A good community doesn't air its dirty laundry on a public blog. Blogs are incredibly poor ways of resolving developer disputes. Discuss this on the Plasma mailing list or IRC, posting it on your personal blog will do nothing but inflame the issue.
I respect you a lot and greatly respect your work in the community but this blog post was a bad call. Not to say others weren't or your justification isn't there but "two wrongs don't make a right".
Blogs are great for some types of communication. This is not one of them.
Mike,
Thanks for your comment. I think it is important once in a while to step back and see how we interact with each other. This has nothing to do with dirty laundry - it is just a voice of a personal opinion - do not forget that.
Step back for a moment and see if you can see anything you read there in your daily interaction, and see if you can perhaps learn something. If you don't, you're doing everything all right, and you have every right to call this blog post to be totally misplaced.

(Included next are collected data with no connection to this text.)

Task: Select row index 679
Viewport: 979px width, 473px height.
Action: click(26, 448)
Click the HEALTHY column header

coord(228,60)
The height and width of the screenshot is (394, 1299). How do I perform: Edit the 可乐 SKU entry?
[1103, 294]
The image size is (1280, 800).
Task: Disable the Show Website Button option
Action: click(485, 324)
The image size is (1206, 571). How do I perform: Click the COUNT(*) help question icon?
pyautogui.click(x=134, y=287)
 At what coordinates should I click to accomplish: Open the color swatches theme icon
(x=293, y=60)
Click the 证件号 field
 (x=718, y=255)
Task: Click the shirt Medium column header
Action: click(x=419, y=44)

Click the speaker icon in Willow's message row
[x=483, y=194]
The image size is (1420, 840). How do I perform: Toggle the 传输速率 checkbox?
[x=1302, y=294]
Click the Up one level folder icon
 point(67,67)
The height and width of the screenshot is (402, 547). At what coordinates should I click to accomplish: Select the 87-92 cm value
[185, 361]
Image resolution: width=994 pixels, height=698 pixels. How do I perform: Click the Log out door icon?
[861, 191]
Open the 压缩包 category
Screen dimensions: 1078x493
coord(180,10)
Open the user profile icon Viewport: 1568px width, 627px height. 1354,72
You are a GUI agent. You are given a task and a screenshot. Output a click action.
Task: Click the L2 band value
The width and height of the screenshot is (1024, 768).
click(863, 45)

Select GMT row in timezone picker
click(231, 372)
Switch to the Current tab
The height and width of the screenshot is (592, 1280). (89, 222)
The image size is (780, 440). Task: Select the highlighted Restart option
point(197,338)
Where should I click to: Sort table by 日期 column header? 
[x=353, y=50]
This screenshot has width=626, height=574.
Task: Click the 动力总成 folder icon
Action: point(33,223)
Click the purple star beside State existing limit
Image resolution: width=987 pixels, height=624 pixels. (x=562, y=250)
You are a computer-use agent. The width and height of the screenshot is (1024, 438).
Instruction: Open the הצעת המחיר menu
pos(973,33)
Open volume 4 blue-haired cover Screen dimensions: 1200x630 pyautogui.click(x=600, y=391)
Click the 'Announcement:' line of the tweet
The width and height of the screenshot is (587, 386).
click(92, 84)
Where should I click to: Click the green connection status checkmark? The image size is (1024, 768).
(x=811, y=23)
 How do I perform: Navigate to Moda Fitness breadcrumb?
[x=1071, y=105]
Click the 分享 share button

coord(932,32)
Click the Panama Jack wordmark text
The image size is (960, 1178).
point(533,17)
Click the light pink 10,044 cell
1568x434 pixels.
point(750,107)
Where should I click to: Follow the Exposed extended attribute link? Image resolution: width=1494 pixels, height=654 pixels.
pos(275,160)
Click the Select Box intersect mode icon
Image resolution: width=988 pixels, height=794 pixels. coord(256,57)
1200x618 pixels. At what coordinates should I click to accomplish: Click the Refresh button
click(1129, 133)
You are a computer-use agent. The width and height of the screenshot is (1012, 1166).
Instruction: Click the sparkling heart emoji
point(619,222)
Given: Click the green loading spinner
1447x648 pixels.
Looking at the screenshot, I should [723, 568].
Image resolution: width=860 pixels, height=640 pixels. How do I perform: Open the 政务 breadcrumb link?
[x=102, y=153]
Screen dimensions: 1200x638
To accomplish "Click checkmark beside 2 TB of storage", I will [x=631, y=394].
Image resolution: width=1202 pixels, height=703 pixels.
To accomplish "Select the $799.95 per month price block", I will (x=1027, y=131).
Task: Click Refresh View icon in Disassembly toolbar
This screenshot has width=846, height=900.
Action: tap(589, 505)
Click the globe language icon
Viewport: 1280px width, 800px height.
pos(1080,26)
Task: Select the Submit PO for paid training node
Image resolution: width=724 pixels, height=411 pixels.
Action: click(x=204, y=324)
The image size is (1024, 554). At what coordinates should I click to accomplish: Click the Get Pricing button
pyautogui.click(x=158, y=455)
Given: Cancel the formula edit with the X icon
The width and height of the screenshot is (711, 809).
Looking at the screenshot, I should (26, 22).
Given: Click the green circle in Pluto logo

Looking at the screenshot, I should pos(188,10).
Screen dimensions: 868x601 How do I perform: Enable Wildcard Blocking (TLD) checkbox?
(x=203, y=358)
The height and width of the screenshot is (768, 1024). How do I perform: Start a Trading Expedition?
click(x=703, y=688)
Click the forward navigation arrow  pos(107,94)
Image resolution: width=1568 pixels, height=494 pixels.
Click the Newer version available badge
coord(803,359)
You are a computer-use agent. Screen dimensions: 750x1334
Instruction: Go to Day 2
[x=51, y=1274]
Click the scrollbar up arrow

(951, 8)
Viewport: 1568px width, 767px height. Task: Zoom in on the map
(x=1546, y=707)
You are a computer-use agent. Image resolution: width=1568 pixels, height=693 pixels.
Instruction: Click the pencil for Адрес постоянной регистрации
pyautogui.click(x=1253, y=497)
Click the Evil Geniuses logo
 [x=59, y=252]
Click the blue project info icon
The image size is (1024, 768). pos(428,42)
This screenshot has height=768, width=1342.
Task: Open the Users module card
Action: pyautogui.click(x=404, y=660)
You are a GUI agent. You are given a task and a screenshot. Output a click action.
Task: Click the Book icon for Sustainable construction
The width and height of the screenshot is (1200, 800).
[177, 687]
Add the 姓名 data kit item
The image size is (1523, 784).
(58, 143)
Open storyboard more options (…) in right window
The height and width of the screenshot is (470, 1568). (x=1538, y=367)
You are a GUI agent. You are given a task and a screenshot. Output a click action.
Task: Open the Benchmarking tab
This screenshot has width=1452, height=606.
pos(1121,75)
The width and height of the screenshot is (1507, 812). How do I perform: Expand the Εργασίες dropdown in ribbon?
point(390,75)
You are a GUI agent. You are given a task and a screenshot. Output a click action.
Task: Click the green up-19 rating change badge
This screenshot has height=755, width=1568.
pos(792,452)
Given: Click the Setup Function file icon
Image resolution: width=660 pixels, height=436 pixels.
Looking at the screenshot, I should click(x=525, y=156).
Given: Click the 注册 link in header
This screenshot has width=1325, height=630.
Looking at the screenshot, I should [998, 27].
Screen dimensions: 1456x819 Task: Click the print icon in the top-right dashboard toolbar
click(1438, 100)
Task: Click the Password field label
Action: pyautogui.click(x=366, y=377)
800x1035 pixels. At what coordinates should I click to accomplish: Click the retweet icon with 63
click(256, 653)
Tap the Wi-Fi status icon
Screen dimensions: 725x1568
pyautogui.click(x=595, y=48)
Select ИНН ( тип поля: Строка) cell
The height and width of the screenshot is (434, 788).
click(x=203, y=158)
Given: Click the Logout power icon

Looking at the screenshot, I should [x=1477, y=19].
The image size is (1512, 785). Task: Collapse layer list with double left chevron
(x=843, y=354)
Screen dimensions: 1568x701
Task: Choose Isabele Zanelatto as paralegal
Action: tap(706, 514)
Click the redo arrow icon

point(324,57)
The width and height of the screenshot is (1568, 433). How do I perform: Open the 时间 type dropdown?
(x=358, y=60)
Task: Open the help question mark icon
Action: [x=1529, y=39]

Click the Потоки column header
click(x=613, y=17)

I have learnt from your comment and I'm far from perfect myself. However you must know that the Plasma team will read this (as it is on the Planet) and that perhaps they will find this more antagonistic than an email or IRC conversation on the topic.
You may say this is about "us as a community" examining our interactions but in reality this post is about (or at the very least will seem to be about) telling the Plasma team that they need to treat contributers better. Right or wrong they may be, they don't deserve to have it communicated in this manner.
So what's your thesis here? Remove the toolbox from plasma would make the 4.0 series suitable for the average user? I don't think so... I think that the toolbox there is useful to make people familiar with it. Many people can't live with such a small change in the desktop paradigm (really can't understand why..) and I see that giving them an extra 6 months to familiarize could be useful.
I'm not talking about technical aspects here - I've finished that on Day one. (I could have mentioned how I dislike it because it doesn't have whatsthis-help or a tooltip or how it doesn't have a "go away" button, but I didn't, because those issue do not belong into a blog). I'm just focusing on the bigger picture, the social aspect behind it.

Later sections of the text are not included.